1. Technical Field
The present invention relates to passive infra-red security sensors.
2. Prior Art
Such sensors are used in intruder detection systems and rely on detecting fluctuations in the infra-red radiation falling on an infra-red sensitive detector which are caused by movement in the field of view of the detector. In passive infra-red sensors currently on the market, the field of view of the infra-red detector is divided into a plurality of discrete zones so that, as the intruder crosses the zones, the infra-red input to the detector fluctuates. This fluctuation above the ambient level of infra-red radiation received by the detector from the surroundings can be detected by suitable electronic circuitry. By appropiately tuning the frequency to which the electronic circuitry is sensitive, the presence of an intruder can be distinguished from long term, relatively slow fluctuations in the ambient infra-red radiation level.
In prior art passive infra-red sensors, the zones are defined by an optical arrangement such as a multi-faceted mirror. A passive infra-red sensor using such mirrors is described in U.S. Pat. No. 3,703,718. This reference also discloses the general type of electronic circuitry suitable for use with such passive infra-red sensors.
The optical system for defining the zones may also be defined by a segmented Fresnel lens. Such a sensor is disclosed in GB-A-No. 2 124 363. When the zones are defined by optical arrangements such as a segmented Fresnel lens or a multi-faceted mirror, the radiation is focused onto the detector. Thus the field of view of the detector in a plane parallel to the mounting plane of the detector will be relatively small close to the detector. An intruder crossing in front of and close to the unit causes a high frequency signal. The sensitive elements, having some thermal mass, cannot easily respond to higher frequency heat signals, and their sensitivity generally decreases at 20 dB/decade above approx. 0.5 Hz. Thus targets close to the unit generate a relatively small signal output because of their high frequency. This results in reduced sensitivity close to the sensor itself.
The size of the field of view is also important in determining the sensitivity of the sensor. If an intruder substantially fills the field of view as he passes across it, then nearly all of the radiation emanating from the intruder will be focused onto the detector giving a high probability of detection. The greater amount of radiation can compensate for the reduction in signal caused by its higher frequency. If, however, the field of view is so small that it can be filled by a rat or mouse then the presence of such an animal may also trigger the sensor effectively causing a false alarm. If the field of view only covers a small portion of the intruder then insufficient energy may be focused onto the detector to overcome the poor high frequency response of the detectors so an alarm condition will not be produced. Therefore, a sensor using focusing optical arrangements tends to have very poor sensitivity close to the sensor but good longer range characteristics.

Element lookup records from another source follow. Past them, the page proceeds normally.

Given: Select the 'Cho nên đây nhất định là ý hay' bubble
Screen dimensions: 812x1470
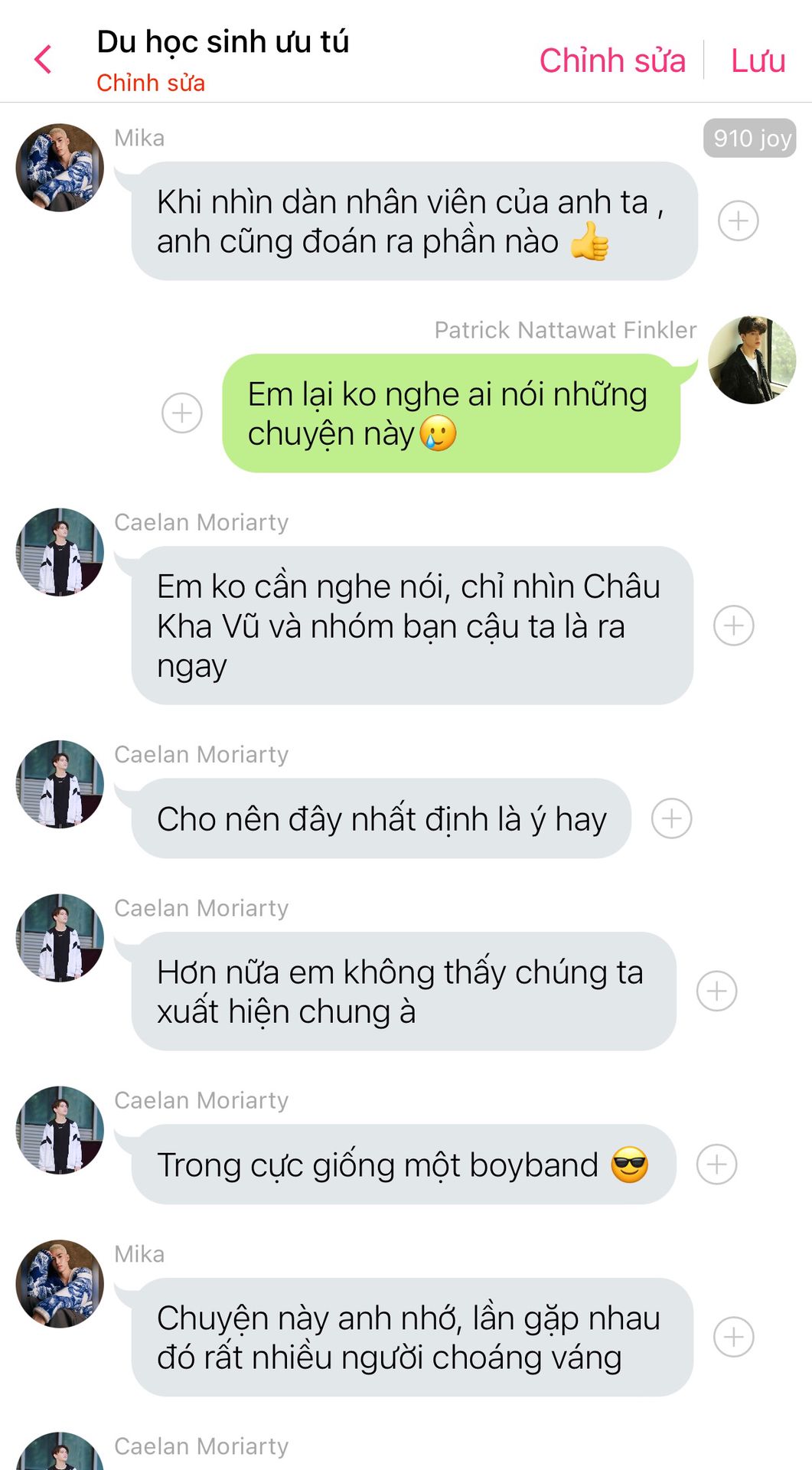Looking at the screenshot, I should coord(381,818).
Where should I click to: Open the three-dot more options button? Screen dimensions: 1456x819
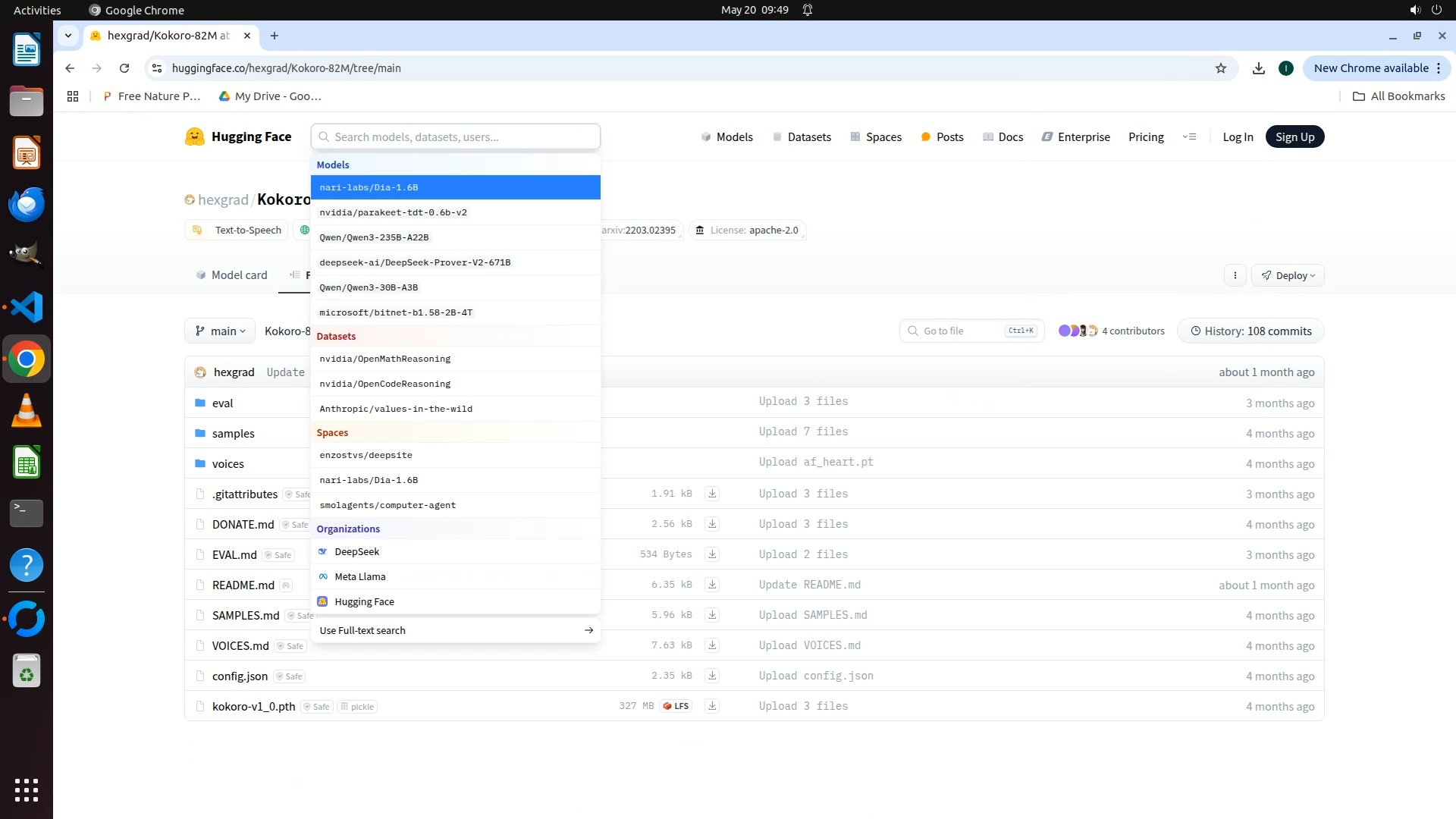[1235, 275]
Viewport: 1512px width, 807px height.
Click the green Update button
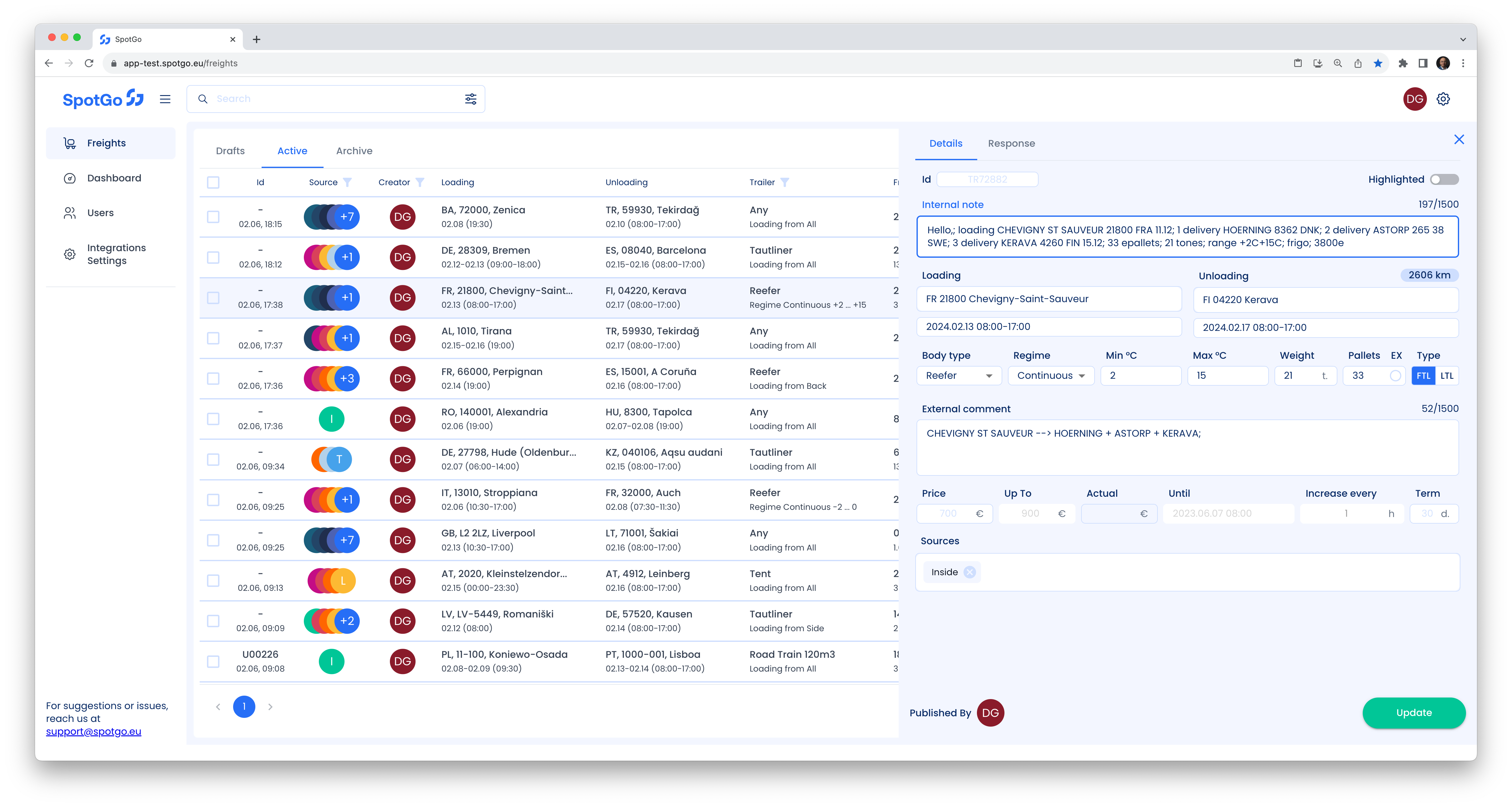pos(1413,713)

It has also been proposed to provide very short range sensor designed for energy saving in which no optics at all are employed. Such a sensor uses a detector disposed behind a window which itself effectively defines a single large zone. Such a sensor is capable only of detecting movement close to the unit, typically within a range of about 3 meters since at any distance from the detector the zone becomes so large that as an intruder enters the zone it does not produce any significant change in the amount of infra-red radiation being received by the detector.
As well as single element detectors, passive infra-red sensors using multiple element detectors have been proposed. For example, dual element detectors are commonly used. Each element of the detector is itself a separate infra-red detector. The elements are referred to as positive and negative elements respectively in dependence on the sense of the output deviation for a given variation in the incident radiation. The optics are arranged to that the zones of each element are different so that an intruder will cause a variation in the infra-red radiation falling on one element relative to the other. The outputs from the elements are processed to produce a differential output. If the differential output exceeds a predetermined threshold an alarm signal is produced. In this way variations in the overall intensity of the ambient infra-red radiation falling on the detector are compensated.
With this type of detector it is possible for the zones of the respective elements to overlap so that at some plane remote from the detector the zones provide sheet coverage, so that the combined zones give a field of coverage in the shape of a beam with a large included angle, in excess of 90%, centred on the sensor. In this way any intruder passing through the vertical plane where sheet coverage is provided must be detected. In conventional passive infra-red sensors such sheet coverage can only be provided by distorting the optics. The provision of optical arrangements for such coverage can result in very expensive and complicated designs.